• _Exercise instructions_:
Convert every line in the rows below into a JSON list of strings, with one string per line and blank lines omitted.

[Stored data entries]

______________________________

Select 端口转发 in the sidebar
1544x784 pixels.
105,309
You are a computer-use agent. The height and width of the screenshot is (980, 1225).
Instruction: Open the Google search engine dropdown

______________________________

• _Exercise answer_:
[
  "Select 端口转发 in the sidebar",
  "1544x784 pixels.",
  "105,309",
  "You are a computer-use agent. The height and width of the screenshot is (980, 1225).",
  "Instruction: Open the Google search engine dropdown"
]